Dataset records
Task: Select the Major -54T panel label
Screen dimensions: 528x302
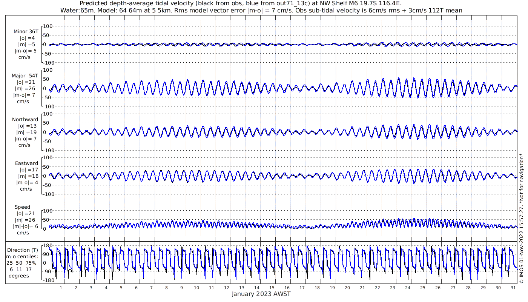Action: (x=25, y=76)
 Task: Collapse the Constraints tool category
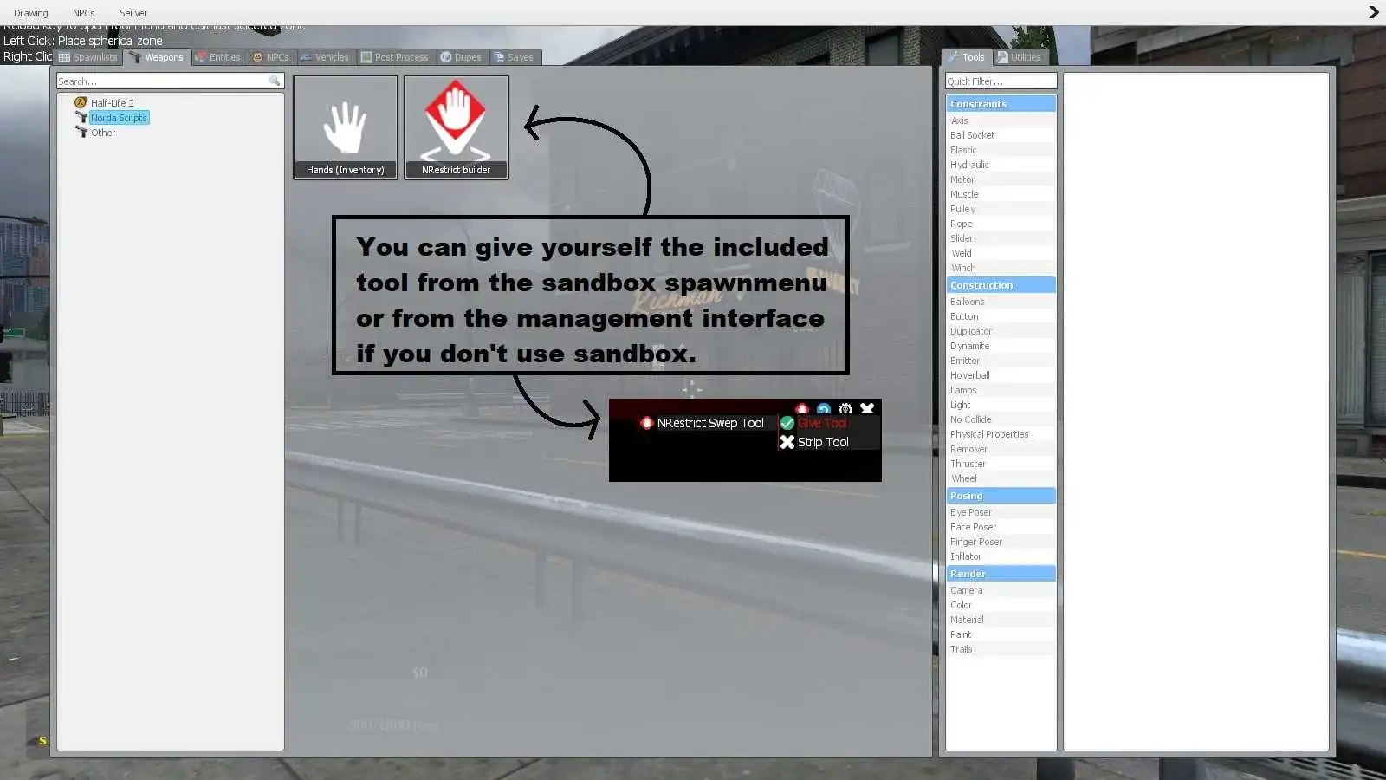point(1000,104)
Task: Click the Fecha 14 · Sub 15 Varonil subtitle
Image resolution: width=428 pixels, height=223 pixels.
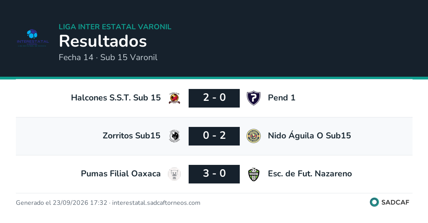Action: pos(108,57)
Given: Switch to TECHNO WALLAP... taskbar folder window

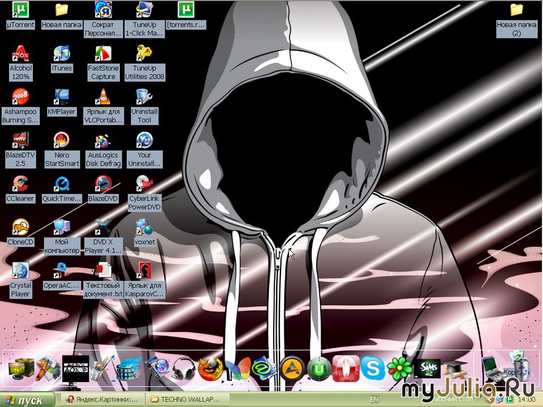Looking at the screenshot, I should pos(187,400).
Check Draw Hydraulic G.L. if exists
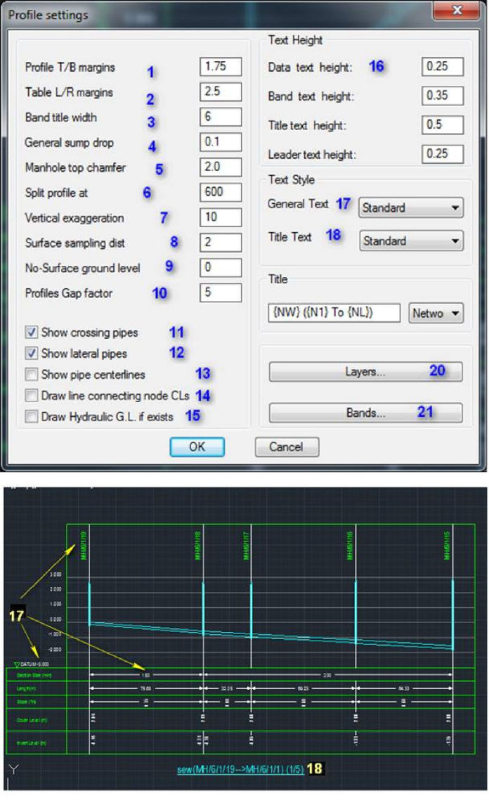Image resolution: width=489 pixels, height=803 pixels. [31, 417]
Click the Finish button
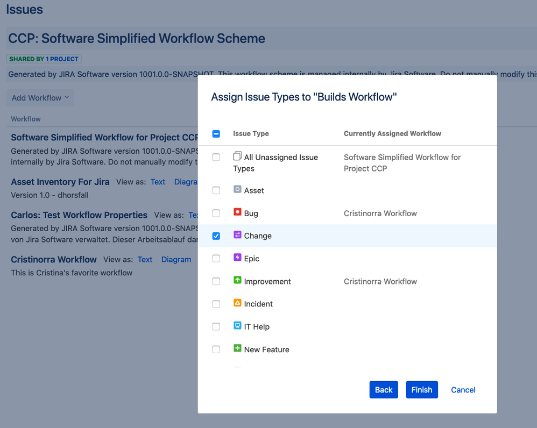Screen dimensions: 537x428 click(422, 389)
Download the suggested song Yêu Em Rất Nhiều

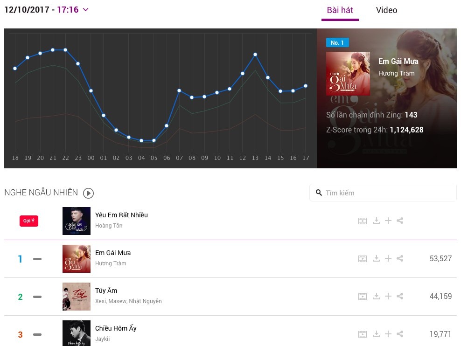point(377,221)

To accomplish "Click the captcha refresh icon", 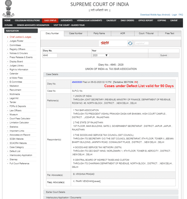I will point(130,43).
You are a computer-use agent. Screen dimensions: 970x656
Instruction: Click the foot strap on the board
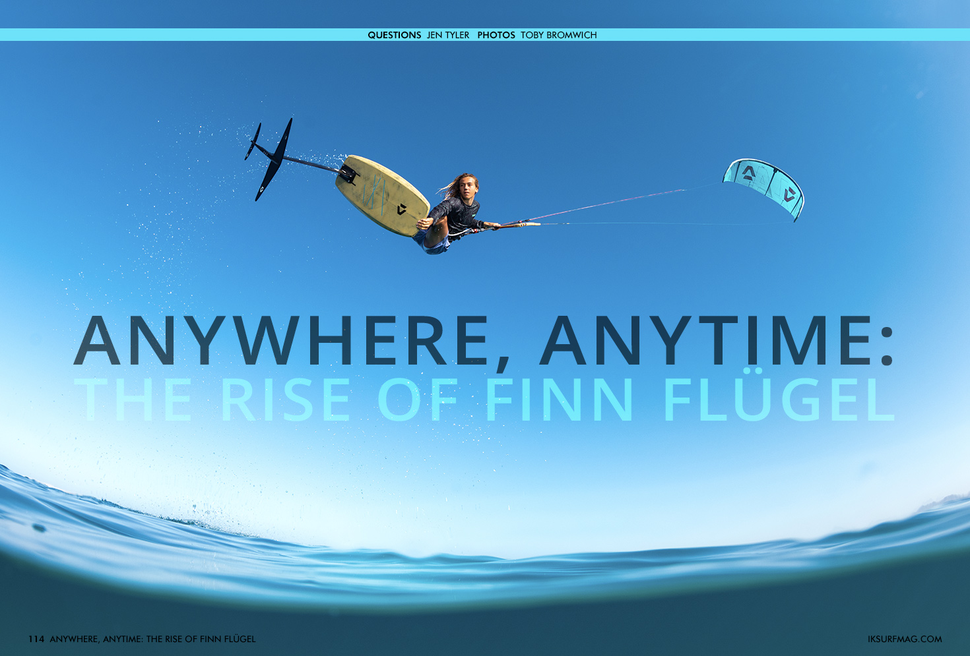pyautogui.click(x=348, y=173)
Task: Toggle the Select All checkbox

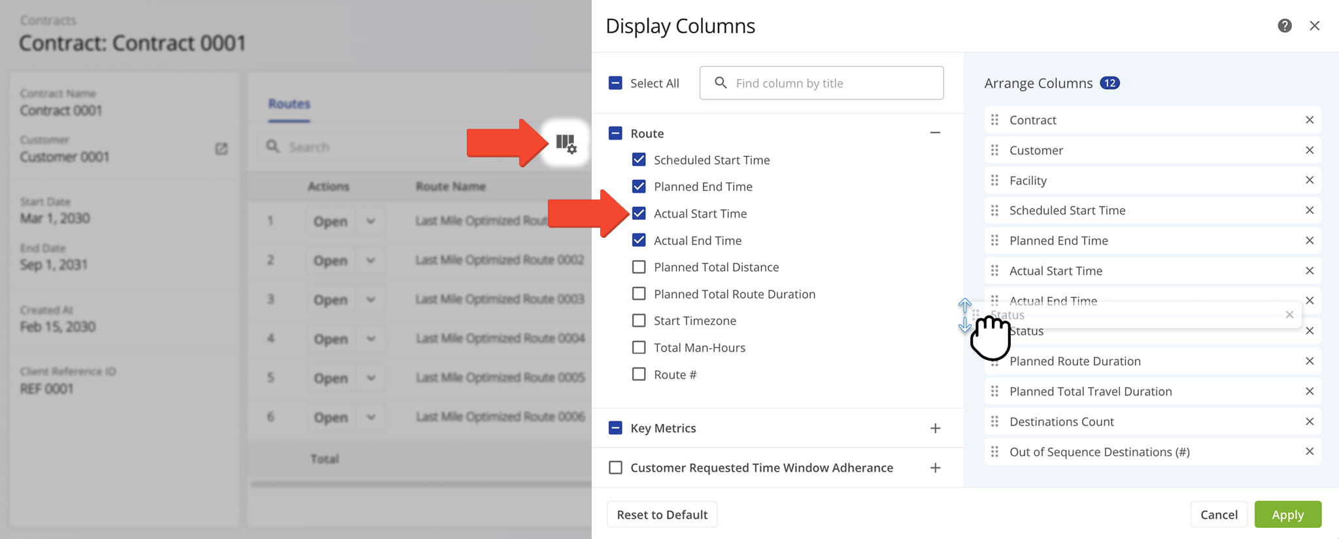Action: coord(615,83)
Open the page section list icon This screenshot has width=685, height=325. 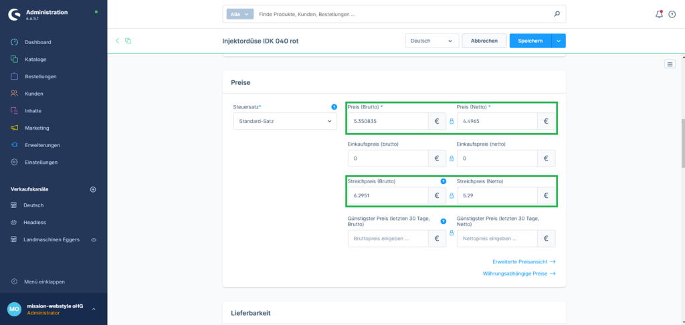(x=670, y=64)
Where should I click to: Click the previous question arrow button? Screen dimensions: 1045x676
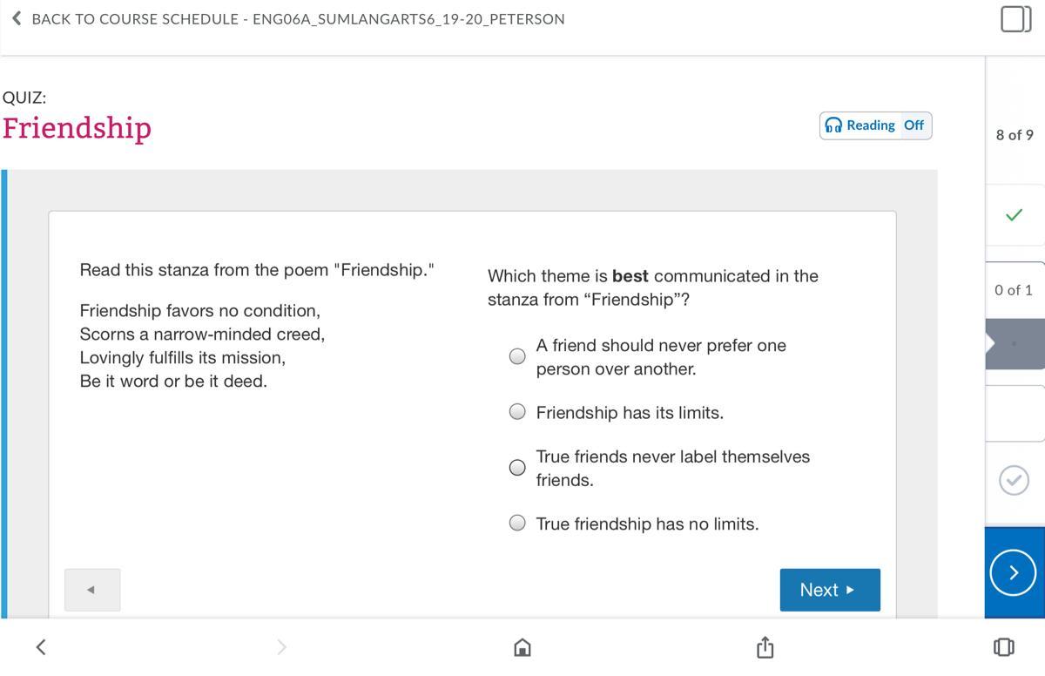[91, 590]
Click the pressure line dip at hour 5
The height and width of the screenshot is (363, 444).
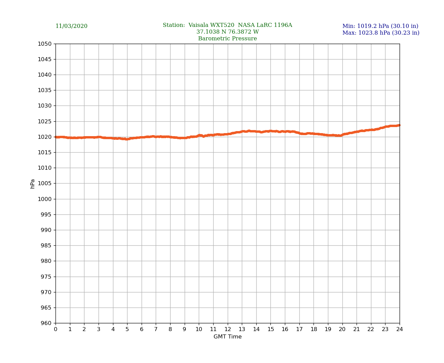point(127,139)
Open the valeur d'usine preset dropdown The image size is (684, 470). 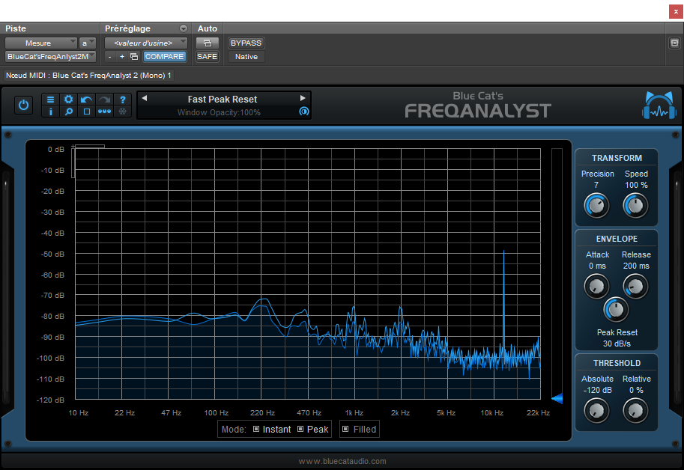pos(145,43)
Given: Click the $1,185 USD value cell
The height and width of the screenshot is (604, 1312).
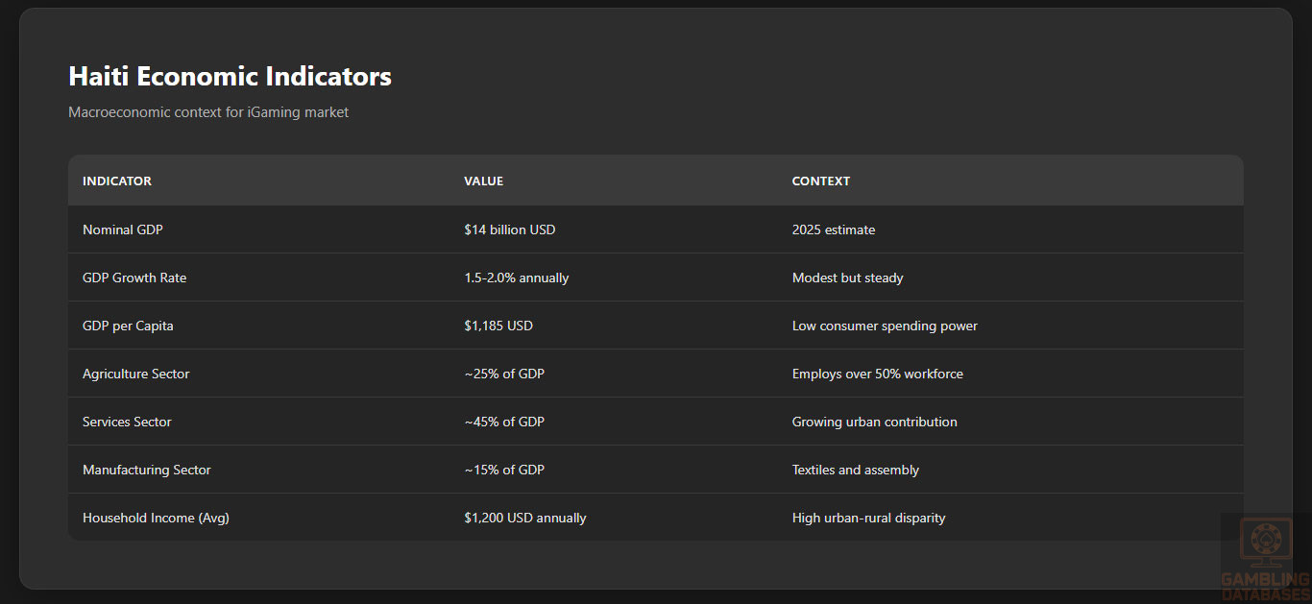Looking at the screenshot, I should point(498,326).
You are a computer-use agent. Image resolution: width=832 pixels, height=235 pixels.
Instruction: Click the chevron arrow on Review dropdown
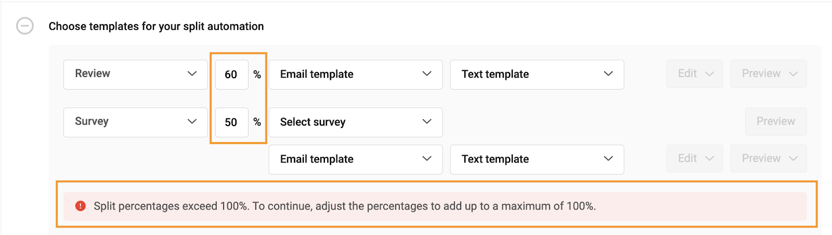pos(192,73)
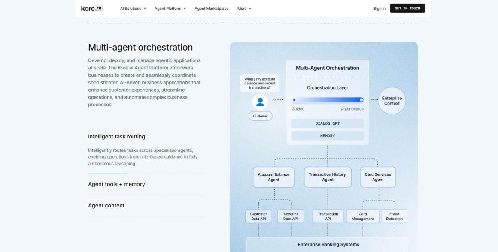
Task: Select the Transaction History Agent box
Action: pyautogui.click(x=328, y=177)
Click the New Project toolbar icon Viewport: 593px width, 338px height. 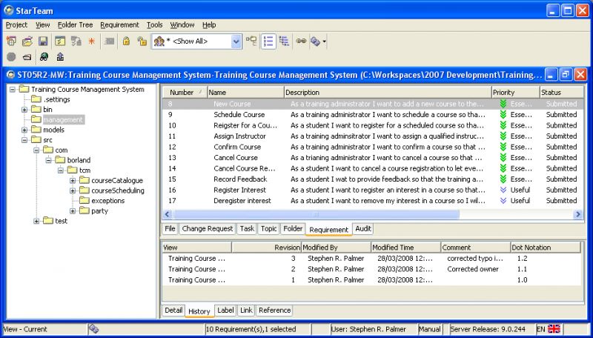11,42
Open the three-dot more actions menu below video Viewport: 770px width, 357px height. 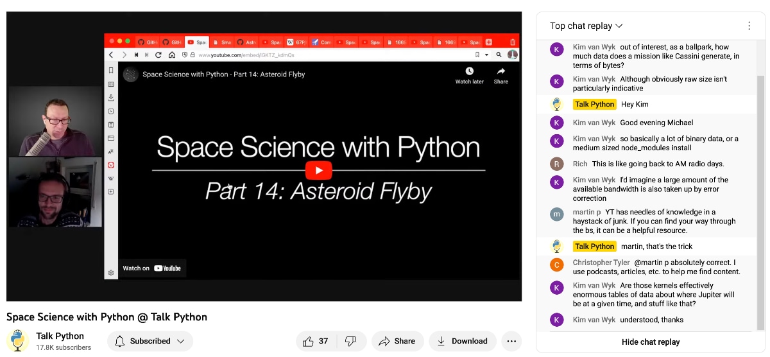click(x=511, y=341)
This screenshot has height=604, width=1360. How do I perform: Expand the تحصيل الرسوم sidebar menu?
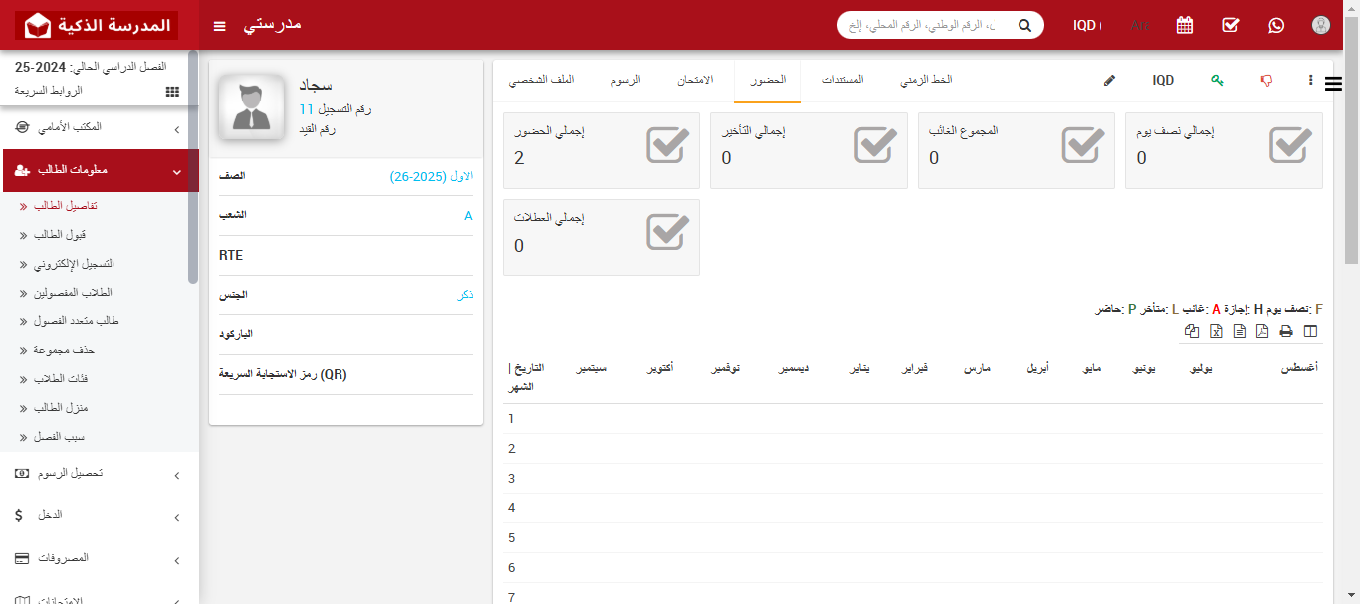tap(100, 474)
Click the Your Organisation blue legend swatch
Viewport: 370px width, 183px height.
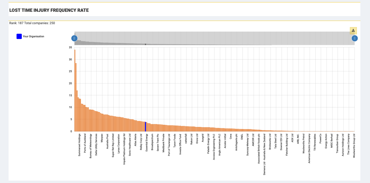click(x=19, y=36)
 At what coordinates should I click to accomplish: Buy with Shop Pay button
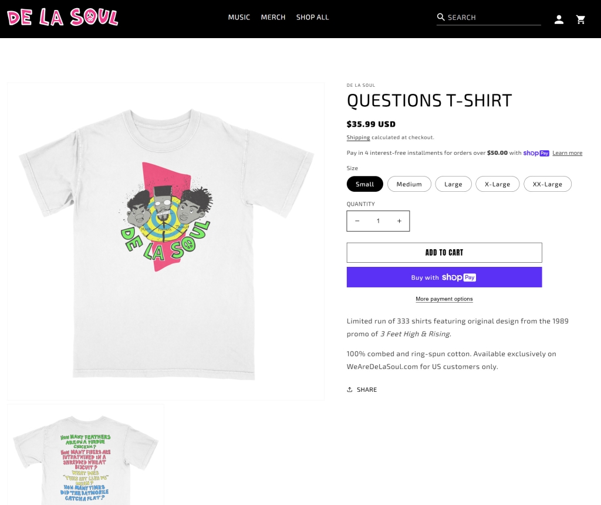click(x=444, y=277)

TASK:
The lines to return are those in the records above that hold the word "computer".

YOUR RESPONSE:
You are a computer-use agent. Screen dimensions: 970x656
You are a computer-use agent. Image resolution: width=832 pixels, height=235 pixels.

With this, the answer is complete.